The design must be verified and validated after all User Needs, design inputs, and design outputs have been generated. This is frequently referred to as "V&V." But what exactly does it mean? At this point, you'll need to establish: You created what you intended (Design Verification) and your design fulfills your requirements (Design Validation). Design Verification, in more specific terms, is in place to ensure that the design output can consistently meet the design input. In this case, objective evidence, such as test reports, is frequently required to confirm that the device can satisfy the design input. Design Validation, on the other hand, ensures that the final product meets all of the User Needs identified in the first stage.
To put it another way, design verification ensures that the product is correctly developed, whereas design verification ensures that the correct product is developed. Future articles will cover Design Verification and Design Validation in greater detail.
I think Design Validation is the most important aspect to Design Controls. Design validation checks that the inputs equates the user needs or intended use. Without validation, the device is defeats the purpose of Design Controls. Validation is necessary to ensure that good product is on the market, the product doesn't hurt people, and ethical. These measures can not be assured without a testing before release. A mandated Design Validation is require human involved clinical trials.
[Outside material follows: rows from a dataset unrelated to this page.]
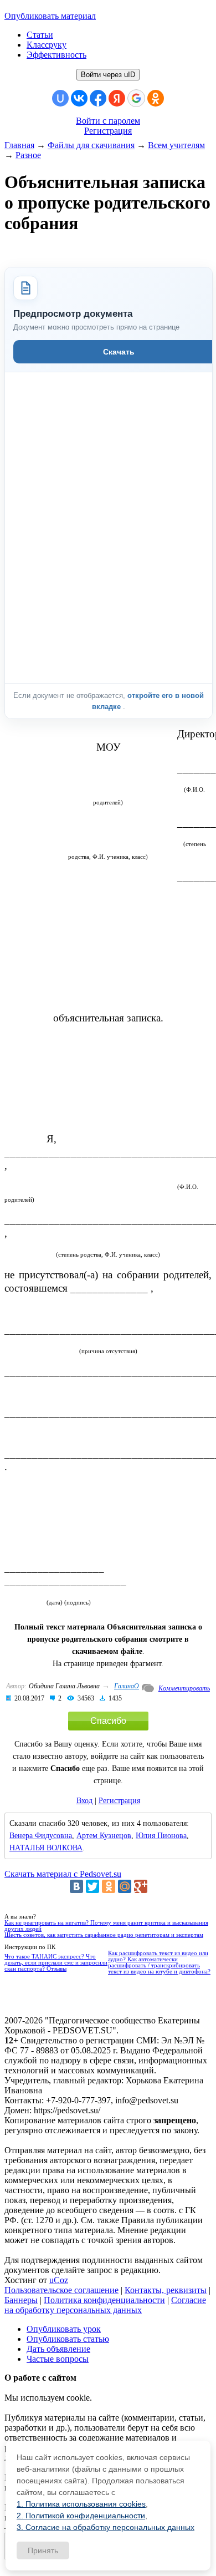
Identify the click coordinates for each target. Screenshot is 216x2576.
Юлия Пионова (161, 1835)
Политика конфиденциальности (104, 2300)
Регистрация (108, 130)
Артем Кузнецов (103, 1835)
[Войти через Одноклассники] (155, 98)
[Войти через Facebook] (98, 98)
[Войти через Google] (136, 98)
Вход (84, 1800)
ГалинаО (126, 1686)
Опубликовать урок (64, 2329)
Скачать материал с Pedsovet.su (62, 1874)
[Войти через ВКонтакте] (79, 98)
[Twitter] (92, 1886)
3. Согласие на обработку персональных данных (105, 2527)
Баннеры (21, 2300)
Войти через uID (108, 74)
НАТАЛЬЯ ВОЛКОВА (46, 1848)
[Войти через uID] (60, 98)
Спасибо (108, 1720)
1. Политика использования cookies (81, 2503)
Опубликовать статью (68, 2339)
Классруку (46, 44)
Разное (28, 155)
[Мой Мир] (124, 1886)
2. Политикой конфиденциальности (81, 2515)
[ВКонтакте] (76, 1886)
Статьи (40, 34)
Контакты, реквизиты (166, 2290)
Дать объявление (58, 2349)
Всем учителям (176, 145)
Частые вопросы (58, 2359)
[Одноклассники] (108, 1886)
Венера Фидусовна (40, 1835)
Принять (43, 2550)
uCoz (58, 2280)
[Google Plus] (140, 1886)
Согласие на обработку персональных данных (105, 2305)
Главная (19, 145)
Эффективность (56, 54)
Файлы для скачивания (91, 145)
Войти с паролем (108, 120)
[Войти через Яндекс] (117, 98)
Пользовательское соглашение (61, 2290)
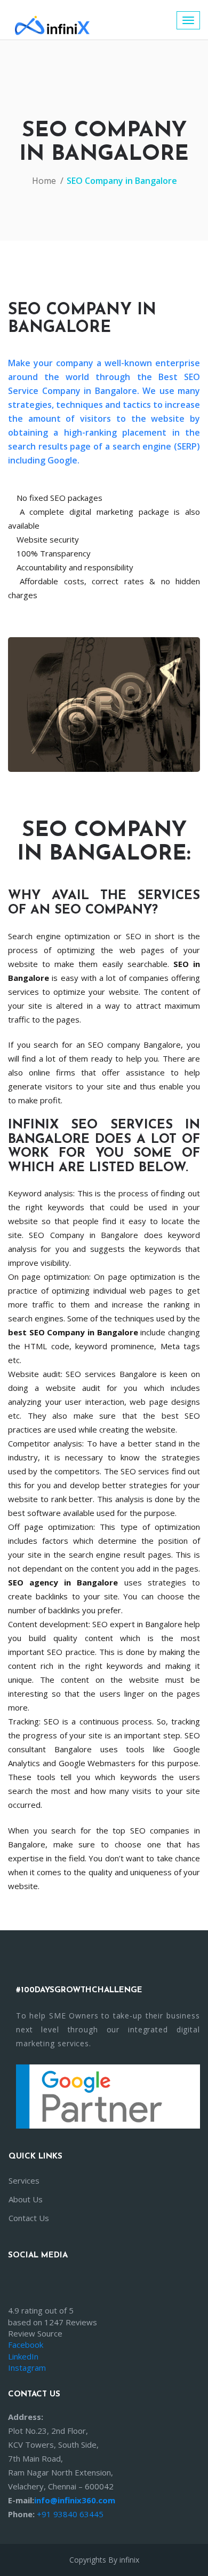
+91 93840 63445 (70, 2514)
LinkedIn (23, 2356)
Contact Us (29, 2218)
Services (24, 2180)
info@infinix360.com (74, 2500)
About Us (26, 2199)
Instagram (27, 2367)
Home (44, 181)
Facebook (25, 2344)
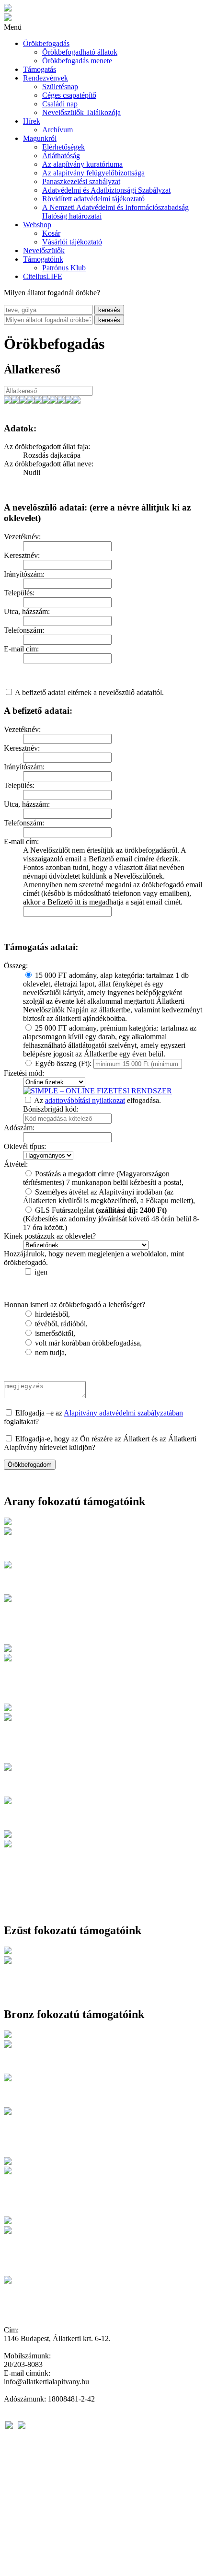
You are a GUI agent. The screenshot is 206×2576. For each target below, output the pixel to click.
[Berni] (69, 401)
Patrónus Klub (64, 268)
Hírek (31, 121)
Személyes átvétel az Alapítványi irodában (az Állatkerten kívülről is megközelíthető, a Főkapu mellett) (108, 1196)
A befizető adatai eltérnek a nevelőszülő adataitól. (89, 692)
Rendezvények (45, 78)
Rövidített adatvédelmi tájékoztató (93, 199)
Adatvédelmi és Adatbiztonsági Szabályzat (106, 190)
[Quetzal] (46, 401)
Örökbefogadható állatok (79, 52)
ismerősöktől (54, 1333)
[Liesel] (53, 401)
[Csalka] (7, 401)
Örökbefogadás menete (77, 61)
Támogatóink (43, 259)
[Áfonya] (23, 401)
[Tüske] (30, 401)
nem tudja (50, 1352)
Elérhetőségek (63, 147)
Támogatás (39, 69)
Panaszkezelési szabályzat (81, 181)
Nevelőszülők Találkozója (81, 112)
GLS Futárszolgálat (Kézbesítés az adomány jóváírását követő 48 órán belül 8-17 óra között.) (111, 1218)
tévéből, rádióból (60, 1324)
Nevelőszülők (44, 250)
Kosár (51, 233)
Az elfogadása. (97, 1100)
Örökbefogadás (46, 43)
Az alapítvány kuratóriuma (82, 164)
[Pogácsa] (38, 401)
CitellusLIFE (42, 276)
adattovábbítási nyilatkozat (85, 1100)
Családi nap (60, 104)
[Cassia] (61, 401)
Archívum (57, 130)
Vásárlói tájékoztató (72, 242)
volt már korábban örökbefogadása (87, 1343)
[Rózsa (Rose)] (76, 401)
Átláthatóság (61, 155)
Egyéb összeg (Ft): (63, 1063)
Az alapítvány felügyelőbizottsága (93, 173)
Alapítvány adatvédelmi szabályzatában (123, 1413)
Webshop (37, 224)
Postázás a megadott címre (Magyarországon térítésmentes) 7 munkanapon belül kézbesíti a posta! (102, 1178)
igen (40, 1272)
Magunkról (40, 138)
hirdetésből (51, 1314)
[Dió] (15, 401)
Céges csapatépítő (69, 95)
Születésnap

When human are involved, it is important to ensure that the design controls are safe, effective and compliant with the FDA.
it is widely agreed and I agree that the most important aspect of Design Controls in the medical device development process is the documentation of each stage of the design process, as well as the verification and validation of the device design. This documentation ensures that the device is developed in a systematic and controlled manner, reducing the risk of errors or defects. Verification and validation processes, such as testing and clinical trials, are critical in ensuring that the device performs as intended and meets the needs of patients and healthcare providers. The documentation and validation of design controls help to ensure that the device is safe, effective, and meets regulatory requirements.